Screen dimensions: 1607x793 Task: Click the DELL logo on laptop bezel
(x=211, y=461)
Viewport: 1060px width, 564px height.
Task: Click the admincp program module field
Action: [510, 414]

┄┄┄┄┄┄┄┄┄┄┄┄┄┄┄┄┄┄┄┄

Restate the material exactly, from its opening line to its closing one.

Screen dimensions: 1607x793 Task: Click the DELL logo on laptop bezel
(x=211, y=461)
Viewport: 1060px width, 564px height.
Task: Click the admincp program module field
Action: [510, 414]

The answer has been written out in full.